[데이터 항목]
****************
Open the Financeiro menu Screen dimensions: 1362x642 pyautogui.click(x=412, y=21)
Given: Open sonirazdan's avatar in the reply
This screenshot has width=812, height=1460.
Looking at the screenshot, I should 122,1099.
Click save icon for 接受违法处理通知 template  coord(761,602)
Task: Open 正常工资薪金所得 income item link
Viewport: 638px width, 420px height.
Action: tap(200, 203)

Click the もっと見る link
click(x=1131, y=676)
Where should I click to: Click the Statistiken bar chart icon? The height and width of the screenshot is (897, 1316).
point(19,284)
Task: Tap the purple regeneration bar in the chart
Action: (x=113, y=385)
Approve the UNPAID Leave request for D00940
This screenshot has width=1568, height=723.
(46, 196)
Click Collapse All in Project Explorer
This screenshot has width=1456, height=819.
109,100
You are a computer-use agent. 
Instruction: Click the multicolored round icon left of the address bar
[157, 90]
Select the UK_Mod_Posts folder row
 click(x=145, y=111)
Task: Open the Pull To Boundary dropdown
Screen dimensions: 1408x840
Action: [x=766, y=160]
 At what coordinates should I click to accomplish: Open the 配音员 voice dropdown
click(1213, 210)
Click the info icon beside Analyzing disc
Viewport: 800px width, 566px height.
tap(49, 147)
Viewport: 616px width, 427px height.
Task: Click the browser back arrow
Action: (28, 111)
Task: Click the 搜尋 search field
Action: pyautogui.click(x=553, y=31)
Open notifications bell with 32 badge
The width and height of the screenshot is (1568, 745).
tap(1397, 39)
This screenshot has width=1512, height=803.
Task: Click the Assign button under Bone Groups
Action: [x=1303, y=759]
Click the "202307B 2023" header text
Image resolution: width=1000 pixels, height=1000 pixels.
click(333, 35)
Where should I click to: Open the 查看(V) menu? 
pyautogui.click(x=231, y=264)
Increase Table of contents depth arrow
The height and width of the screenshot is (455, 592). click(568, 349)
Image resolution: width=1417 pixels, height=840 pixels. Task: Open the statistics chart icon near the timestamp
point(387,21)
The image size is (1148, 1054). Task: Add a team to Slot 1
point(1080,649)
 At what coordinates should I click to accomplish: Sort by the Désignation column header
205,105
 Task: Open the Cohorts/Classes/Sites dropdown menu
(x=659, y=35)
****************
*과제 목표*: "You are a computer-use agent."이 들어 있는 줄부터 기록의 마지막 줄까지, 양 끝 줄을 포함해 빈 줄을 뺀 모든 줄을 Markdown 표로 옮기세요. 열 이름은 "번호"와 "내용"으로 하고, "번호" 열에는 행 번호를, "내용" 열에는 그 줄을 넣으세요.

*과제 결과*:
| 번호 | 내용 |
|---|---|
| 1 | You are a computer-use agent.  |
| 2 | Instruction: Click the multicolored round icon left of the address bar |
| 3 | [157, 90] |
| 4 | Select the UK_Mod_Posts folder row |
| 5 |  click(x=145, y=111) |
| 6 | Task: Open the Pull To Boundary dropdown |
| 7 | Screen dimensions: 1408x840 |
| 8 | Action: [x=766, y=160] |
| 9 |  At what coordinates should I click to accomplish: Open the 配音员 voice dropdown |
| 10 | click(1213, 210) |
| 11 | Click the info icon beside Analyzing disc |
| 12 | Viewport: 800px width, 566px height. |
| 13 | tap(49, 147) |
| 14 | Viewport: 616px width, 427px height. |
| 15 | Task: Click the browser back arrow |
| 16 | Action: (28, 111) |
| 17 | Task: Click the 搜尋 search field |
| 18 | Action: pyautogui.click(x=553, y=31) |
| 19 | Open notifications bell with 32 badge |
| 20 | The width and height of the screenshot is (1568, 745). |
| 21 | tap(1397, 39) |
| 22 | This screenshot has width=1512, height=803. |
| 23 | Task: Click the Assign button under Bone Groups |
| 24 | Action: [x=1303, y=759] |
| 25 | Click the "202307B 2023" header text |
| 26 | Image resolution: width=1000 pixels, height=1000 pixels. |
| 27 | click(333, 35) |
| 28 | Where should I click to: Open the 查看(V) menu?  |
| 29 | pyautogui.click(x=231, y=264) |
| 30 | Increase Table of contents depth arrow |
| 31 | The height and width of the screenshot is (455, 592). click(568, 349) |
| 32 | Image resolution: width=1417 pixels, height=840 pixels. Task: Open the statistics chart icon near the timestamp |
| 33 | point(387,21) |
| 34 | The image size is (1148, 1054). Task: Add a team to Slot 1 |
| 35 | point(1080,649) |
| 36 |  At what coordinates should I click to accomplish: Sort by the Désignation column header |
| 37 | 205,105 |
| 38 |  Task: Open the Cohorts/Classes/Sites dropdown menu |
| 39 | (x=659, y=35) |